[AIM OF THE EXERCISE]:
Say how many lines below hold the word "computer"; give the number by itself.

(Collected data)
########

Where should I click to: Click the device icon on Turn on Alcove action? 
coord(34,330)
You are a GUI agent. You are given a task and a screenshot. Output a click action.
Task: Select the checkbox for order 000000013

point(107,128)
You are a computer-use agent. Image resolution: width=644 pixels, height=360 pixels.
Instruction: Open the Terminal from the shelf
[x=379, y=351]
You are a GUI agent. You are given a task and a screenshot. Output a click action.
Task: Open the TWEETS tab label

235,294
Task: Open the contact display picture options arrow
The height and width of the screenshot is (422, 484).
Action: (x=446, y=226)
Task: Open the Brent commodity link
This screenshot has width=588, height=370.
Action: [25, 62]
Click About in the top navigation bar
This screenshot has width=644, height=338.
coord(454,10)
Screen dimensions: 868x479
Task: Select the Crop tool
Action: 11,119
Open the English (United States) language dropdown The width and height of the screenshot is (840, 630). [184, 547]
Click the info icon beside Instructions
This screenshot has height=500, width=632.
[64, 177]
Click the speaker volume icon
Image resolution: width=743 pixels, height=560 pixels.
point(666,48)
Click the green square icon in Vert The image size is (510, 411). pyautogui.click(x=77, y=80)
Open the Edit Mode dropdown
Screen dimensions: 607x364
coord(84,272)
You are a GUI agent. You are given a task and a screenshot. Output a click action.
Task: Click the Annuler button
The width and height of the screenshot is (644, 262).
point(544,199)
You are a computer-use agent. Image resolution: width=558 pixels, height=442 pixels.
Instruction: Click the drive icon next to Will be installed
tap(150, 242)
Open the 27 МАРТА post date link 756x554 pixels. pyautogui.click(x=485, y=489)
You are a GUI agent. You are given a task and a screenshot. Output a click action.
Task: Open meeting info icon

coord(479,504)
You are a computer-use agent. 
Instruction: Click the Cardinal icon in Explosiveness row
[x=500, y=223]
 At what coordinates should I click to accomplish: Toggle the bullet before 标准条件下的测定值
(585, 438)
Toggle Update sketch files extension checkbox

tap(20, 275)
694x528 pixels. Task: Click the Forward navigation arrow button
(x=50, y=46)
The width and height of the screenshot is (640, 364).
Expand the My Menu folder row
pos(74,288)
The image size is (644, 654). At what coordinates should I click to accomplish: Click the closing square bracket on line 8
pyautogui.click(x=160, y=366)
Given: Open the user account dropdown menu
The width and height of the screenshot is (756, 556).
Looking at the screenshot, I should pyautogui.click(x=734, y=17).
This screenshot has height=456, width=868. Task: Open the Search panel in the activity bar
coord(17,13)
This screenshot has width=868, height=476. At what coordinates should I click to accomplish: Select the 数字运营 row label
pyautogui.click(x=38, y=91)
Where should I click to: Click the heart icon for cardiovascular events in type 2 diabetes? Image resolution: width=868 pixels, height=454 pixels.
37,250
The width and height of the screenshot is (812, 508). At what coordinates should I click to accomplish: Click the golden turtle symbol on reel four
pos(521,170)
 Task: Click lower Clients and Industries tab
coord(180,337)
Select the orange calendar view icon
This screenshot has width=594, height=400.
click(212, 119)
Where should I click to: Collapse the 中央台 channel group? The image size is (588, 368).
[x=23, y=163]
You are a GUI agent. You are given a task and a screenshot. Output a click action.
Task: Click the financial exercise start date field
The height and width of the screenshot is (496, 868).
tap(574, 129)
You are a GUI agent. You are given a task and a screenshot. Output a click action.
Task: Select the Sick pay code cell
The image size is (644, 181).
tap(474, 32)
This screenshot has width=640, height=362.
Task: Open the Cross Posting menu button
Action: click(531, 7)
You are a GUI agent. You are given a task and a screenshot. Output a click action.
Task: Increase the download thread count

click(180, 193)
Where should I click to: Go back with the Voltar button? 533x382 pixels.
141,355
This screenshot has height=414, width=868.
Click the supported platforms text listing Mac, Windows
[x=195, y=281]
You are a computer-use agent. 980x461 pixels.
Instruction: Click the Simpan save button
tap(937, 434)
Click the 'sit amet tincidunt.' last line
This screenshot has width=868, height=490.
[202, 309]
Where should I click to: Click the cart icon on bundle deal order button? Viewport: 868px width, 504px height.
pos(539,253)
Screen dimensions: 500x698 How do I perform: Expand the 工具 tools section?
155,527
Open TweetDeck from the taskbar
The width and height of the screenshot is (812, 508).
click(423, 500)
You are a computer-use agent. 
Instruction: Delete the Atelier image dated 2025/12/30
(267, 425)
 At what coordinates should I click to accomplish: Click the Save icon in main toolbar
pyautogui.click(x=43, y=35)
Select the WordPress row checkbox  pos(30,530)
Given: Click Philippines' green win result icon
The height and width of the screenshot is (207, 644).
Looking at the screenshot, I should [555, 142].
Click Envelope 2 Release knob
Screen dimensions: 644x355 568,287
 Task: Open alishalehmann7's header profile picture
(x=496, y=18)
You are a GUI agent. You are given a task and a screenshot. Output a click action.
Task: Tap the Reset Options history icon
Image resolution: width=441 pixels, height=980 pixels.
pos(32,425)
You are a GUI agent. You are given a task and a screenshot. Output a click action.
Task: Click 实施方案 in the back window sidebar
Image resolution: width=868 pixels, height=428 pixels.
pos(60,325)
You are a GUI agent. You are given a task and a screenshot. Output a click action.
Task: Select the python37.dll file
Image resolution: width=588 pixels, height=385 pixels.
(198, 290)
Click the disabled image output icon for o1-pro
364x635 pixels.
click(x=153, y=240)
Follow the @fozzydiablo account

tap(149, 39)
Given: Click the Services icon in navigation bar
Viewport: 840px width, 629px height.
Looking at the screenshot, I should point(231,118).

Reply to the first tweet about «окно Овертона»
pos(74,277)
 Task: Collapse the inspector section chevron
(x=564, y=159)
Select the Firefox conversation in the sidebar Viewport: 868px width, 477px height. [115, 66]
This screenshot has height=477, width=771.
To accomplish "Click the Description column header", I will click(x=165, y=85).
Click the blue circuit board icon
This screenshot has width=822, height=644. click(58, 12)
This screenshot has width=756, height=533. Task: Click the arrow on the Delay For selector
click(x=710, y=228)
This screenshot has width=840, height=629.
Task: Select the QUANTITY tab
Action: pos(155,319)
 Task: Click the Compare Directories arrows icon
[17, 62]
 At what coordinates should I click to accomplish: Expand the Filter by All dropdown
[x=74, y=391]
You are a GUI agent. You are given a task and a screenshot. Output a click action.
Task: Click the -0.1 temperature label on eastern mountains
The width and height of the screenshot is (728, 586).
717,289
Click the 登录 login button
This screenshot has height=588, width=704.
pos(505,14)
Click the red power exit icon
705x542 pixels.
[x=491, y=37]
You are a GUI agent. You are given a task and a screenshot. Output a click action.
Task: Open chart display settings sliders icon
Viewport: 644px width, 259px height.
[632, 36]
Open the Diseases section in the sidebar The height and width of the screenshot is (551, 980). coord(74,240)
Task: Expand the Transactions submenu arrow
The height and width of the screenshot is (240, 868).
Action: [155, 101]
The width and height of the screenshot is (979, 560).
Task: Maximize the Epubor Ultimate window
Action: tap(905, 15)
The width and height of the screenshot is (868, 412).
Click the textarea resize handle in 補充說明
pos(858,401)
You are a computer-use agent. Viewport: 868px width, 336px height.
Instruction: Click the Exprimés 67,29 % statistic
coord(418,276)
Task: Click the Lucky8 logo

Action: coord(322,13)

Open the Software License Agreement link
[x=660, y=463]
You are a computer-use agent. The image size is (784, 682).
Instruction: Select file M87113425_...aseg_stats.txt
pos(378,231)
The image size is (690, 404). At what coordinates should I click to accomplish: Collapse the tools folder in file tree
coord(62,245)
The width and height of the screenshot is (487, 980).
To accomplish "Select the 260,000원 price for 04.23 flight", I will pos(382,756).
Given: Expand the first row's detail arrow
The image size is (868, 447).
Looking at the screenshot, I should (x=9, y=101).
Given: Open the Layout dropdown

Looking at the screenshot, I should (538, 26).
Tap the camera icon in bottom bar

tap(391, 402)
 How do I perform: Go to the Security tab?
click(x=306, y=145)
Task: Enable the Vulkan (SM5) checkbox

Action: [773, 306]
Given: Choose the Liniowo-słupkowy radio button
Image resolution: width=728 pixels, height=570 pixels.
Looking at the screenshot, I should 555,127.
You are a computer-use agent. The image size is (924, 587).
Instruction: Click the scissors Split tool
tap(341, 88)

########

[COMPLETED TASK]:
8